▶ 提供テキスト:

• • • • • • •

T0009023p.jpg「恋愛戯曲 〜私と恋におちてください。〜」(監督:鴻上尚史)

大御所脚本家・谷山真由美(深田恭子)は全盛期を過ぎたと見られている上に遅筆で有名。ピュアハート化粧品の記念スペシャルドラマの脚本を依頼された彼女は、今回も締切を過ぎて一向に脚本が上がらず、制作・営業・編成など、テレビ局の各部門をやきもきさせていた。
いよいよ後数日の間に上がらなかったら穴が空く、というギリギリの時期に、彼女の元にやってきた新任プロデューサー・向井正也(椎名桔平)。エース級のプロデューサーからいきなりこの役割を引き継いだ彼は、昨日までビデオテープの整理をするだけの裏方だった。制作局は脚本を諦め、尻尾切り要員として首切り前程に送り込まれたと周りの誰もが見ていた。落ちぶれた脚本家と冴えない新任プロデューサー二人は、周囲の冷笑を跳ね返して素晴らしい脚本を仕上げる事が出来るのだろうか・・・・。

• • • • • • •

表示対象の位置特定データ:
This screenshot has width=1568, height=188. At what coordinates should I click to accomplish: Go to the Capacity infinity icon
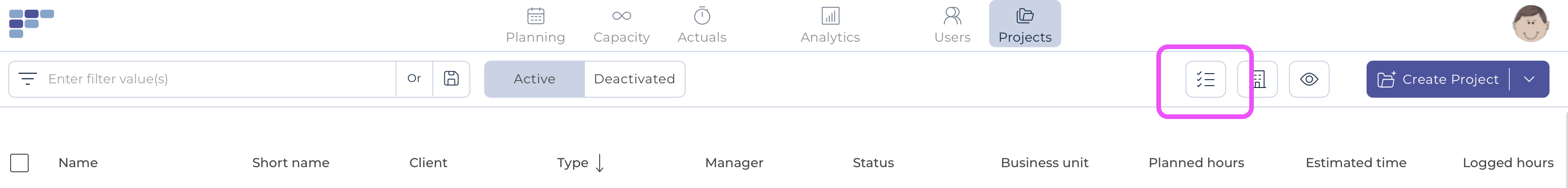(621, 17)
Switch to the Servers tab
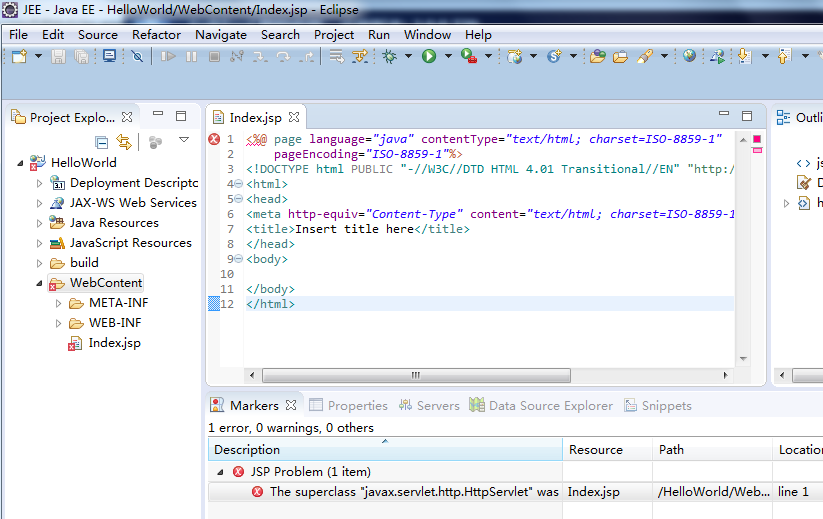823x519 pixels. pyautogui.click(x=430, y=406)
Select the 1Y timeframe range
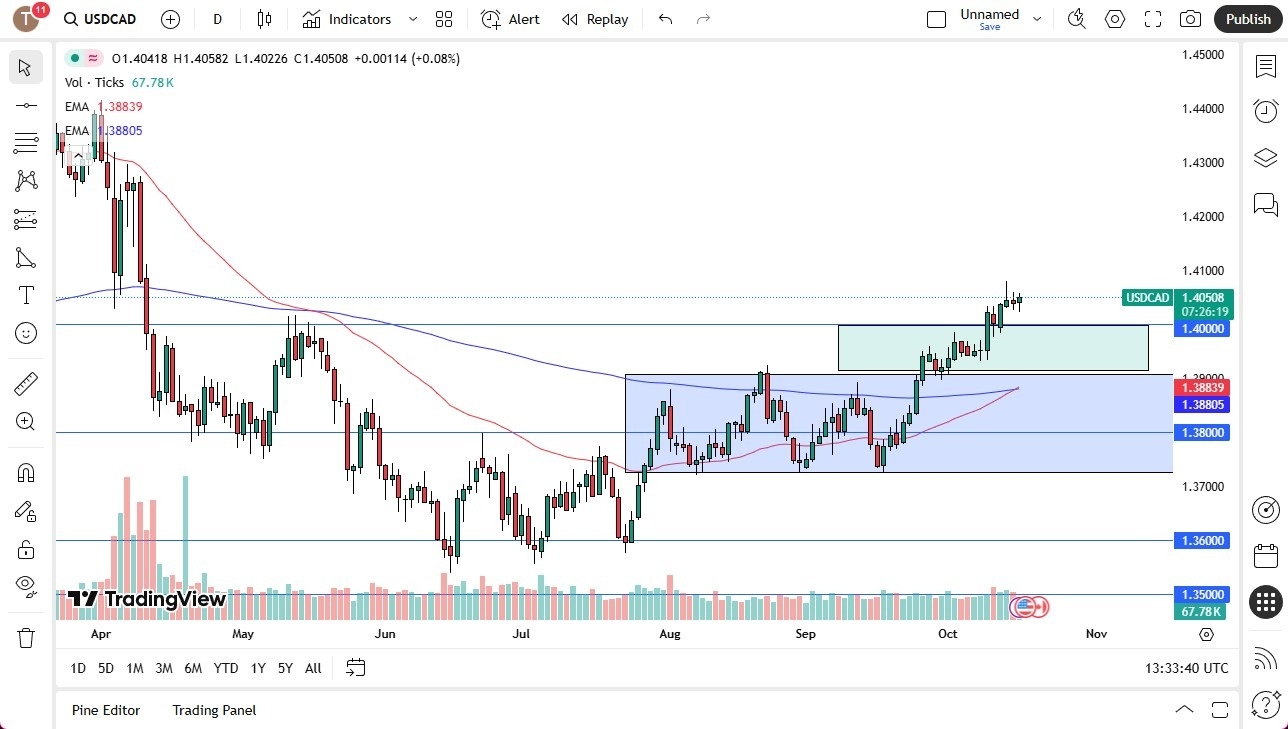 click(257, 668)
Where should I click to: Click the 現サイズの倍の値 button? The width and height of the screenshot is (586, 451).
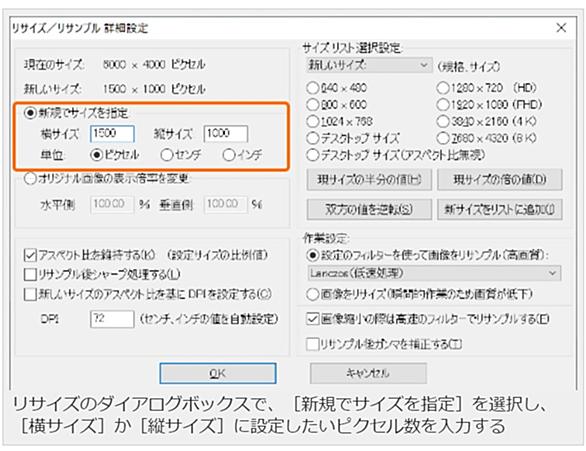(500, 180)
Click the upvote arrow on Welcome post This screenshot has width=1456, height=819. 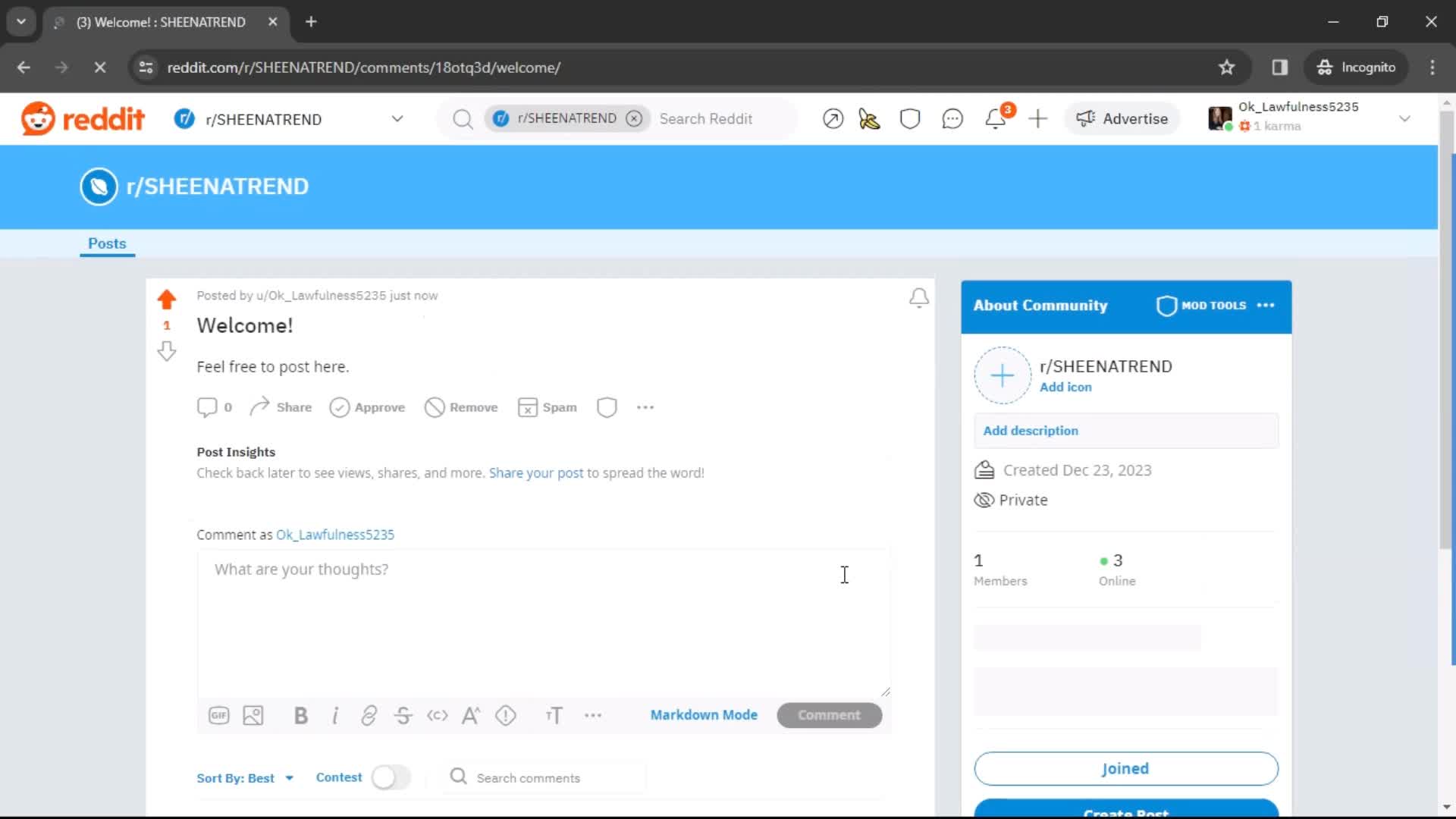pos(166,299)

• • • • • • •

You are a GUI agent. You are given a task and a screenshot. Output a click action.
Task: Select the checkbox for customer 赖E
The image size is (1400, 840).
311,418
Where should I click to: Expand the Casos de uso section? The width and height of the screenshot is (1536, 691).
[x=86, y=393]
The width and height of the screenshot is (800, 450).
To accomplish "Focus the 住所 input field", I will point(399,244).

• • • • • • •

▶ 取り組む課題:
**1.** 提供テキストの「T0009023p.jpg「」から「が出来るのだろうか・・・・。」までを、終わりの語句も含めて書き出し、その際「プロデューサー」を「ディレクター」に差し替えてください。
**2.** 提供テキストによると、谷山真由美はどの会社の記念スペシャルドラマの脚本を依頼されましたか。

▶ 解答一覧:
**1.**
T0009023p.jpg「恋愛戯曲 〜私と恋におちてください。〜」(監督:鴻上尚史)

大御所脚本家・谷山真由美(深田恭子)は全盛期を過ぎたと見られている上に遅筆で有名。ピュアハート化粧品の記念スペシャルドラマの脚本を依頼された彼女は、今回も締切を過ぎて一向に脚本が上がらず、制作・営業・編成など、テレビ局の各部門をやきもきさせていた。
いよいよ後数日の間に上がらなかったら穴が空く、というギリギリの時期に、彼女の元にやってきた新任ディレクター・向井正也(椎名桔平)。エース級のディレクターからいきなりこの役割を引き継いだ彼は、昨日までビデオテープの整理をするだけの裏方だった。制作局は脚本を諦め、尻尾切り要員として首切り前程に送り込まれたと周りの誰もが見ていた。落ちぶれた脚本家と冴えない新任ディレクター二人は、周囲の冷笑を跳ね返して素晴らしい脚本を仕上げる事が出来るのだろうか・・・・。

**2.** ピュアハート化粧品です。